O que muda na prática para o trabalhador francês a partir de setembro
A reforma não significa que um trabalhador com doença grave precisará voltar ao trabalho em 31 dias. Significa que o atestado deverá ser renovado formalmente depois desse prazo, com nova consulta e nova justificativa médica registrada na documentação enviada à Seguridade Social. Um afastamento que antes era prescrito de forma contínua por vários meses precisará agora de renovações periódicas com avaliação médica documentada a cada 31 ou 62 dias. O plafond total de 360 dias de indenizações por três anos permanece inalterado: a reforma limita a duração de cada prescrição individual, não o direito total acumulado do trabalhador.
Uma exceção foi incluída no decreto: o médico pode ultrapassar os limites se o estado de saúde justificar, desde que a justificativa seja registrada por escrito. Os limites não se aplicam ao território de Mayotte.

Como chegou a França a essa decisão e quais foram as etapas anteriores da reforma
A reforma foi construída em três etapas ao longo de 18 meses. Em março de 2025, os servidores públicos franceses passaram a receber 90% do salário nos primeiros três meses de afastamento, contra 100% antes. Em abril de 2025, o teto de cálculo das indenizações diárias foi reduzido para trabalhadores do setor privado. Em setembro de 2026, chegam os limites de duração das prescrições. O custo anual das indenizações por afastamento na França já atingia 18 bilhões de euros por ano, segundo o portal ADCF, criando pressão política para conter o crescimento estrutural das despesas.
Quais são as regras de atestado médico no Brasil e como diferem da França
No Brasil, a CLT e a legislação previdenciária não estabelecem limite de dias para um único atestado ou afastamento. O que define a duração do afastamento é o próprio médico, que pode emitir atestado pelo tempo que considerar clinicamente necessário. A distinção prática mais importante no sistema brasileiro está nos primeiros 15 dias de afastamento, que ficam a cargo do empregador, e no afastamento acima de 15 dias, que passa para o INSS por meio do Auxílio-Doença (B31) ou do Auxílio por Incapacidade Temporária.

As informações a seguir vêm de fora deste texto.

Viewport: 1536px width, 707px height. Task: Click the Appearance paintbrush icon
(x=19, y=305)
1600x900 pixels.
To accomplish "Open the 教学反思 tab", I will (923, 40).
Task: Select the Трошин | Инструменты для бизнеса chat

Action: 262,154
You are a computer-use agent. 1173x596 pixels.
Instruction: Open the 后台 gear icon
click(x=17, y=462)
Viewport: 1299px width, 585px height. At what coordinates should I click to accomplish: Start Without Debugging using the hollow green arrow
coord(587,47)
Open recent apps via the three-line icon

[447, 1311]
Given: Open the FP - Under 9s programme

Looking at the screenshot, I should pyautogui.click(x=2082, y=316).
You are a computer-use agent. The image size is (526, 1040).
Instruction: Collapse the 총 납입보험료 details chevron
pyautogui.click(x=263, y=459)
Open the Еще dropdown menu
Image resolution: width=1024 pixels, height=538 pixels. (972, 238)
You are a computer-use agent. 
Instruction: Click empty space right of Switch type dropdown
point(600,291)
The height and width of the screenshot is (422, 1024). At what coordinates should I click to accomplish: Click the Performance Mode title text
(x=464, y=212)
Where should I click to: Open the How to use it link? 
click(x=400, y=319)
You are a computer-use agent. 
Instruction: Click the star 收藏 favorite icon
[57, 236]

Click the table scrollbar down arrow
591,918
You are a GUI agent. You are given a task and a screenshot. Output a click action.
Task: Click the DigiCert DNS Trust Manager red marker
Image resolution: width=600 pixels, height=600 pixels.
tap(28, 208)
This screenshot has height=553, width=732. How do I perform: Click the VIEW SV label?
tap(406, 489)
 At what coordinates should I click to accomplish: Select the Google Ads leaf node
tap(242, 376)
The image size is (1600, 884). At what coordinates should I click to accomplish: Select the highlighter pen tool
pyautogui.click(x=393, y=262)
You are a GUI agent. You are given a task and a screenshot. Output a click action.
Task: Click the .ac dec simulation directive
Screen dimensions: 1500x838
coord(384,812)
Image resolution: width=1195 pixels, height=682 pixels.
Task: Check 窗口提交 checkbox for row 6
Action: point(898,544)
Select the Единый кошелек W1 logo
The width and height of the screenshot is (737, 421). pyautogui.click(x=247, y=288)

Não há teto de dias por prescrição, apenas o prazo máximo global de dois anos para o Auxílio-Doença antes de uma revisão de benefício, podendo ser convertido em aposentadoria por incapacidade em casos mais graves.

O que os sindicatos médicos franceses criticam na reforma
Os sindicatos médicos argumentaram que limitar a prescrição força o paciente a voltar ao consultório para renovação, mesmo sem mudança clínica, gerando consultas desnecessárias. O governo cedeu parcialmente: a versão original previa limite de 15 dias em clínicas de cidade e 30 dias em hospital. O Parlamento aprovou os prazos de 31 e 62 dias como compromisso.
Por que a telinha de 3 dias na teleconsulta francesa importa para comparar os dois sistemas
Um dado que revela a diferença de cultura entre os dois sistemas: na França, um atestado emitido por teleconsulta com médico que não seja o médico de família do paciente está limitado a 3 dias de afastamento. Para afastamentos mais longos por teleconsulta, o médico precisa ser o médico de referência do paciente. No Brasil, a legislação não diferencia a validade jurídica de um atestado emitido por teleconsulta de um emitido presencialmente: ambos têm o mesmo peso legal, sem teto de dias por modalidade de consulta.
Se você trabalha em empresa com filial na França ou tem familiar que vive lá, o afastamento médico a partir de setembro vai funcionar de forma muito diferente do que funcionava antes. E se você está no Brasil e ainda acha que atestado médico tem limite de dias por lei, o sistema brasileiro ainda não chegou lá: a duração continua sendo definida pelo médico, não por decreto.